**Goal of the exercise**: Look below for the line with "Click the Private Subnet Security Group label"; begin the copy there and stop after the line with "The height and", keeping the text exact and the pictures out.

**Supplied material**:
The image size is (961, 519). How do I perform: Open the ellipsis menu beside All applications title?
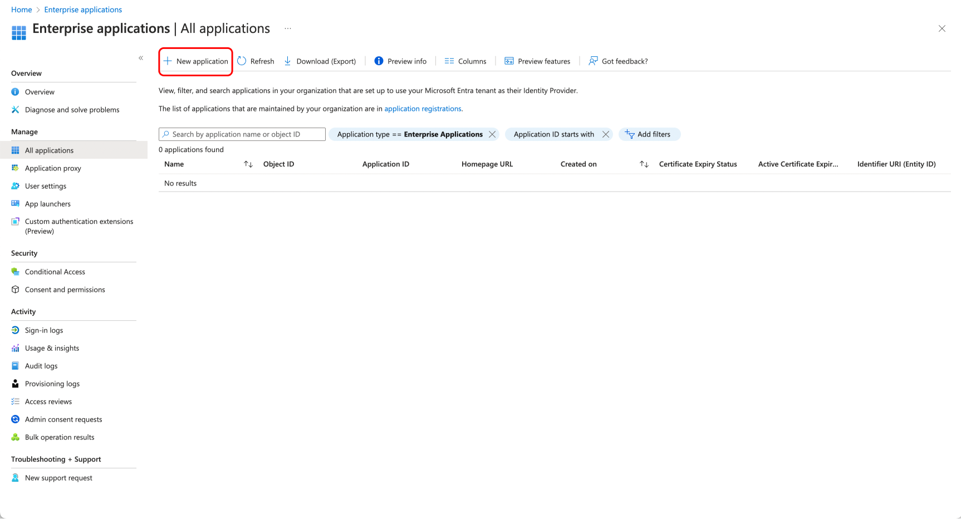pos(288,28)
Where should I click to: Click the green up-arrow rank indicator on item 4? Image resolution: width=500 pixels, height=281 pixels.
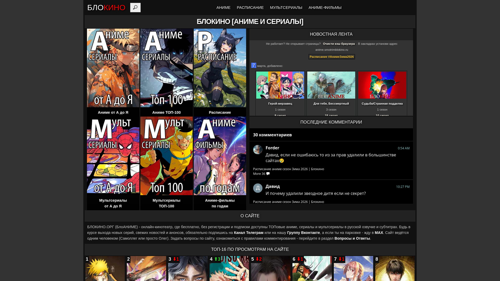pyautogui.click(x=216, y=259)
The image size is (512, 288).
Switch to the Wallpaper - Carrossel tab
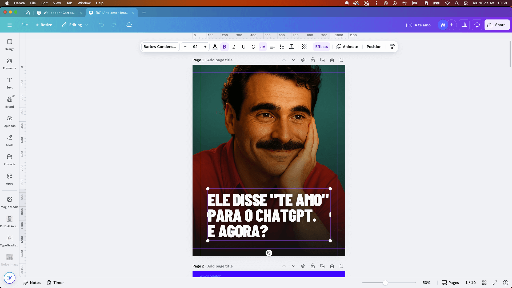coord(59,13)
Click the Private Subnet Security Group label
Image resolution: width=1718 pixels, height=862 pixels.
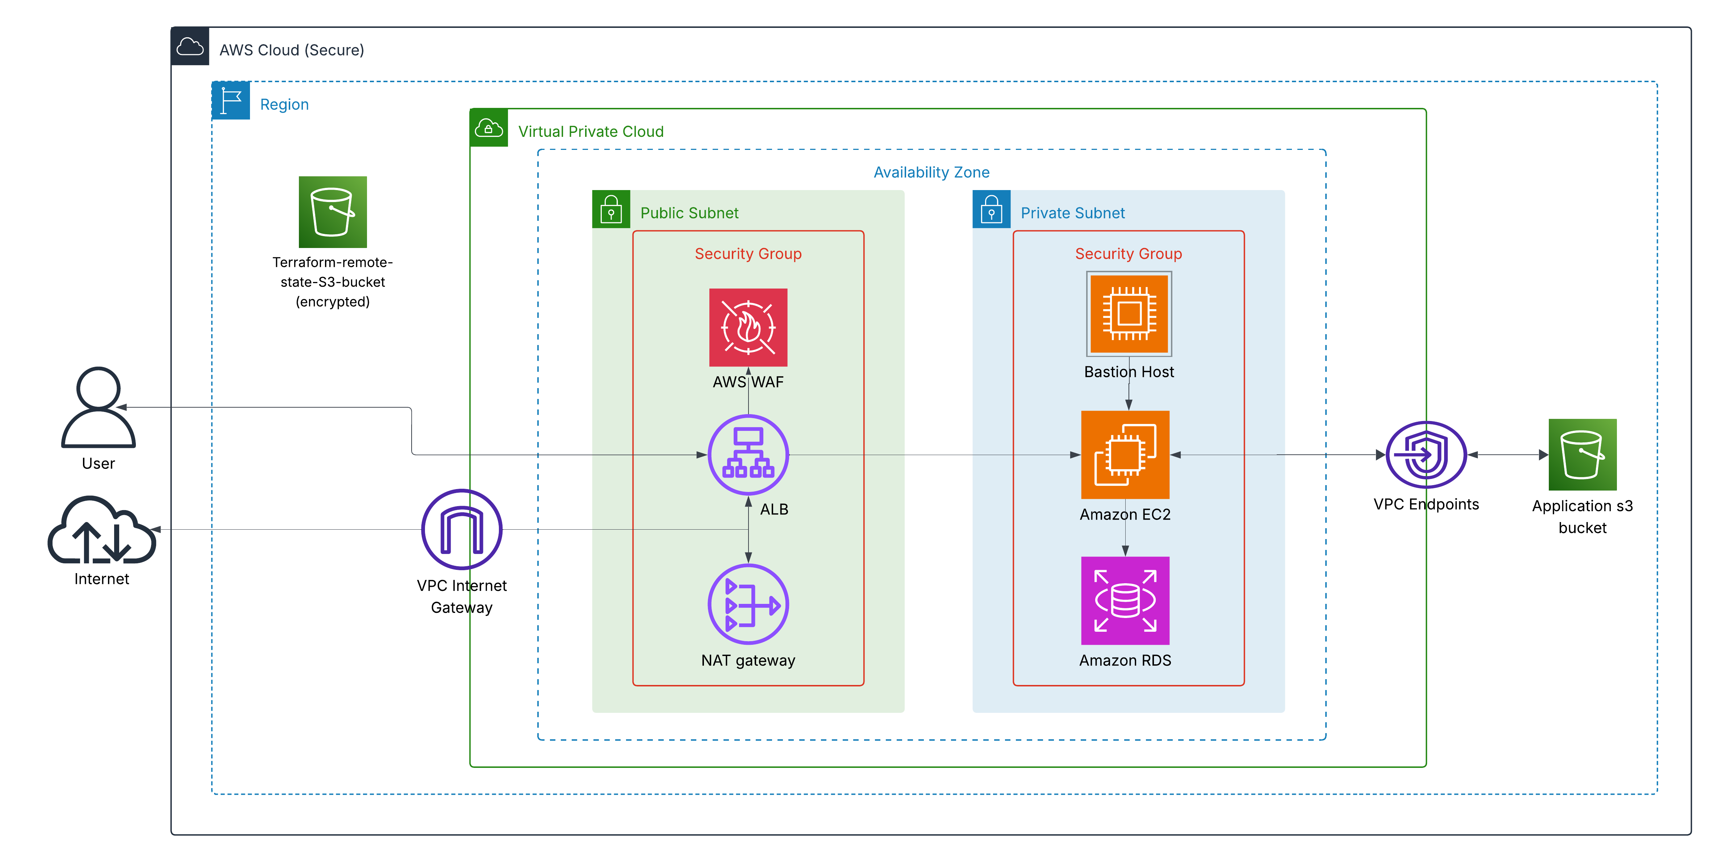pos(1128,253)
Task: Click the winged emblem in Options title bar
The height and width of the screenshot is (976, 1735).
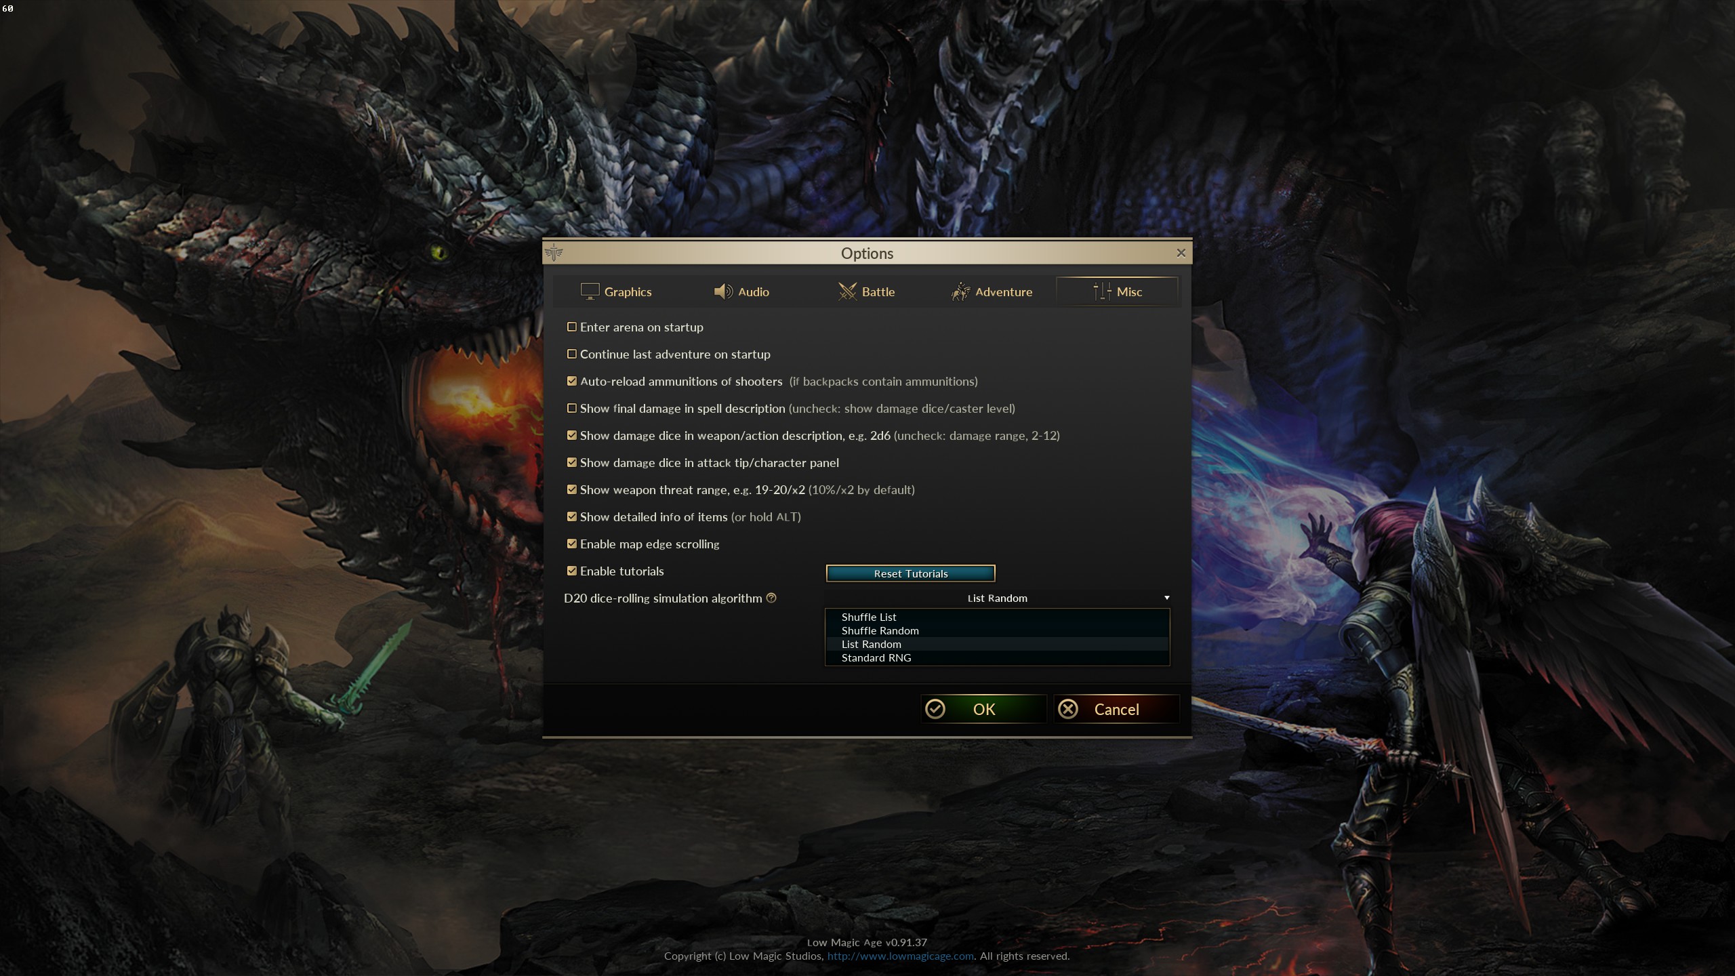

---

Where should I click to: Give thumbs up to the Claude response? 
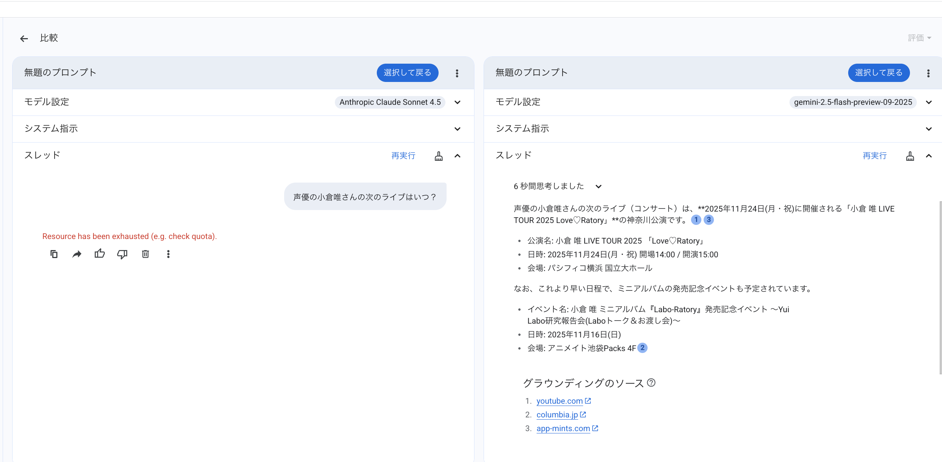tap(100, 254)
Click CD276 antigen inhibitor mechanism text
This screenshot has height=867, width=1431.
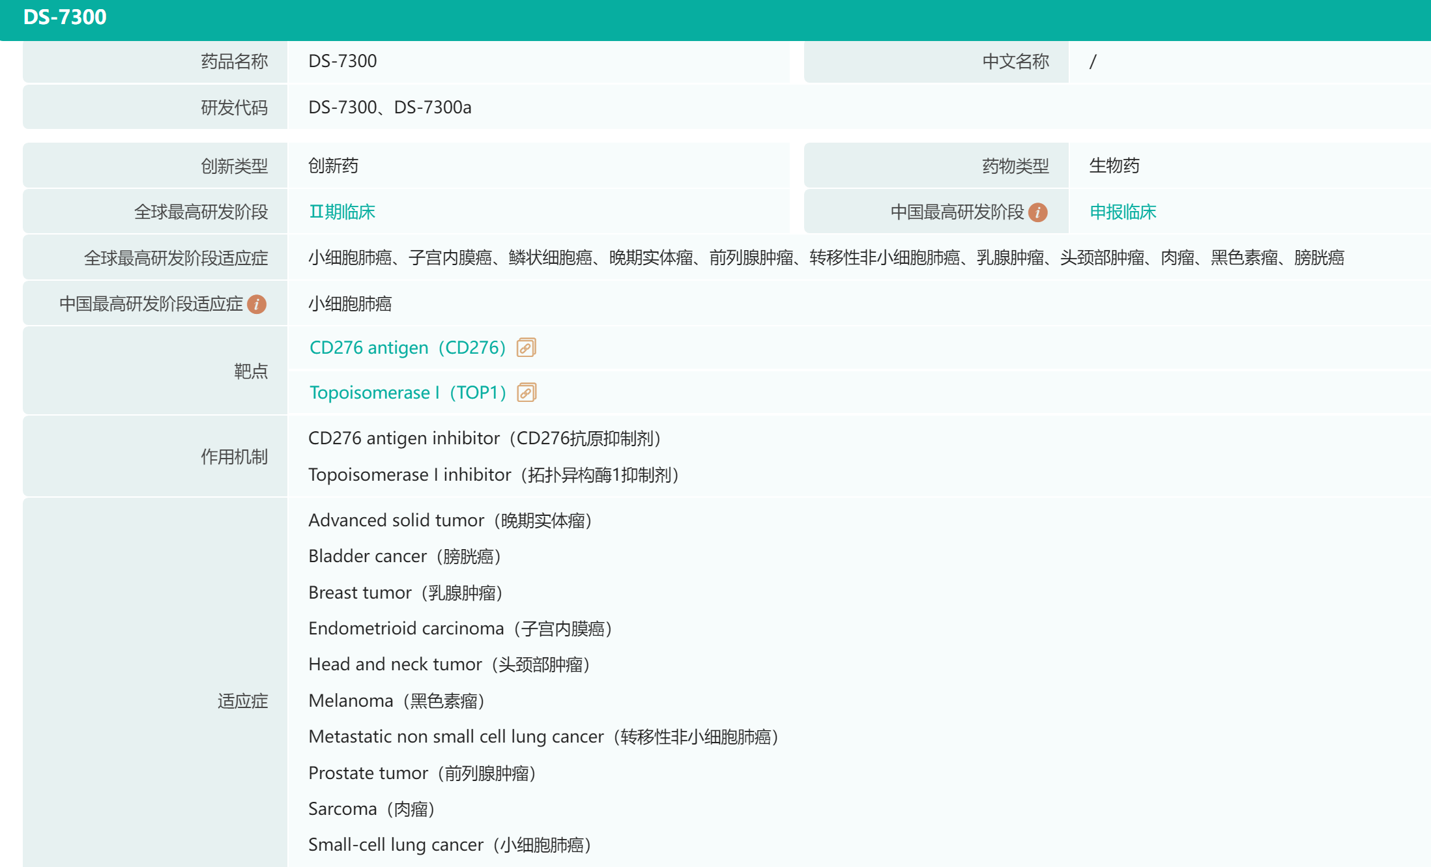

...

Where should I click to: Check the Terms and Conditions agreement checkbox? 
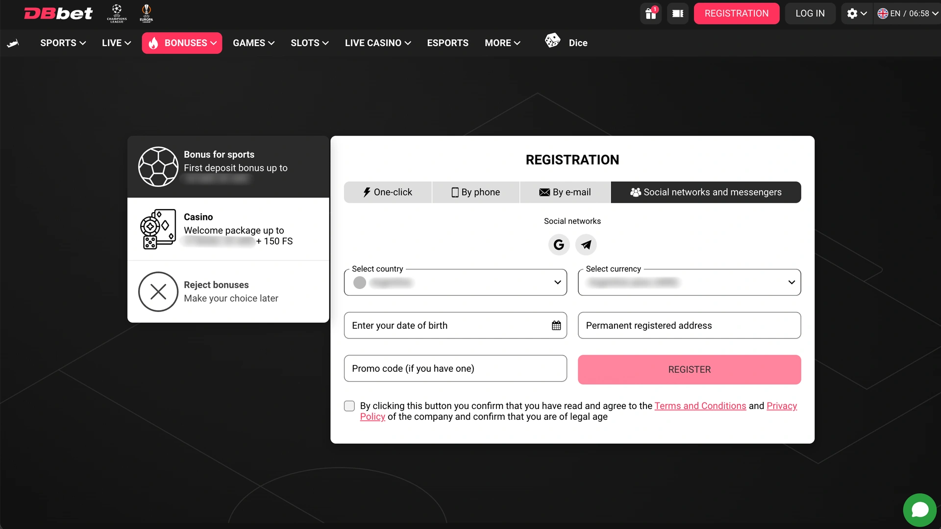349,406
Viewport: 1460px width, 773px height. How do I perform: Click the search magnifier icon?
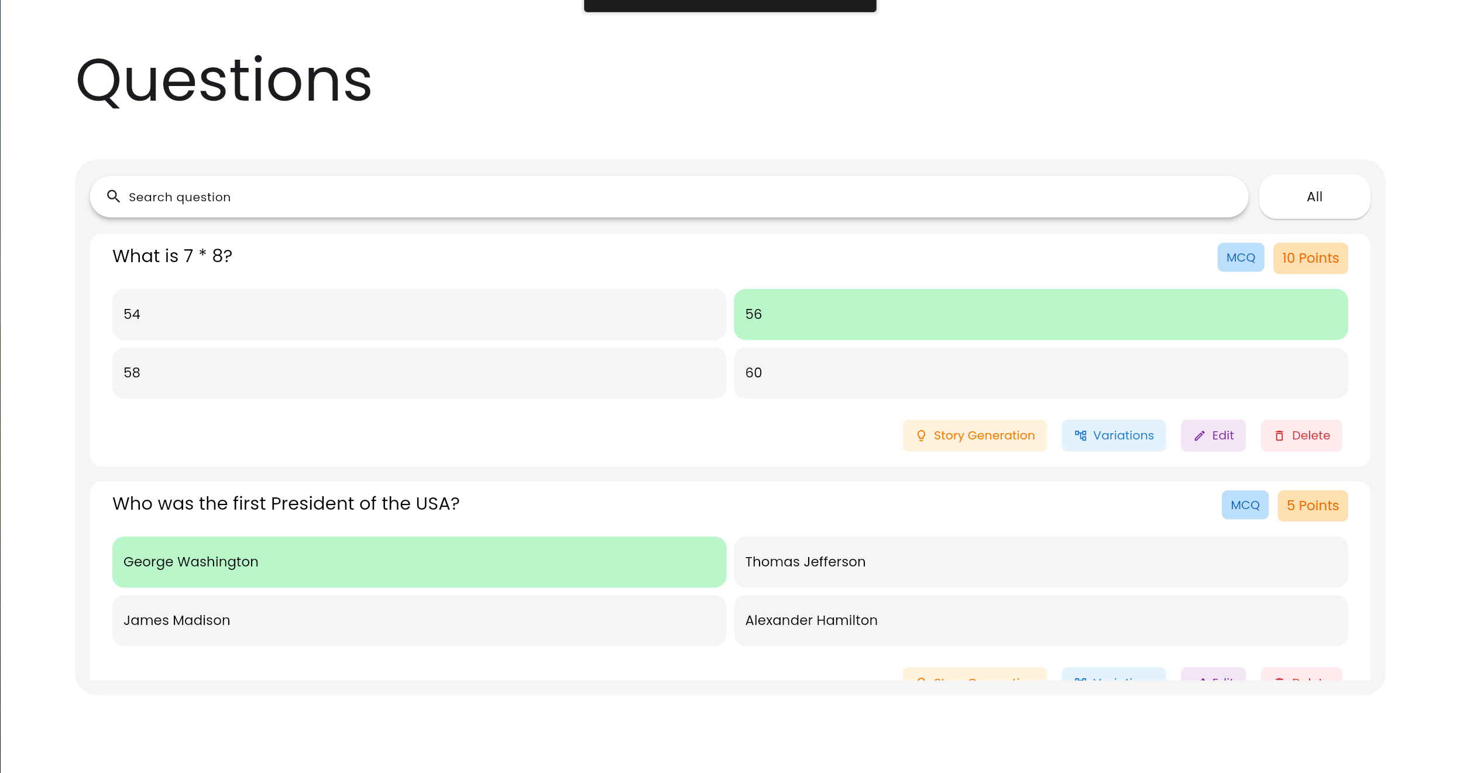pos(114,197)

**Response for this exercise**:
Click the Private Subnet Security Group label
Image resolution: width=1718 pixels, height=862 pixels.
pos(1128,253)
Task: Click the winged emblem in Options title bar
The height and width of the screenshot is (976, 1735).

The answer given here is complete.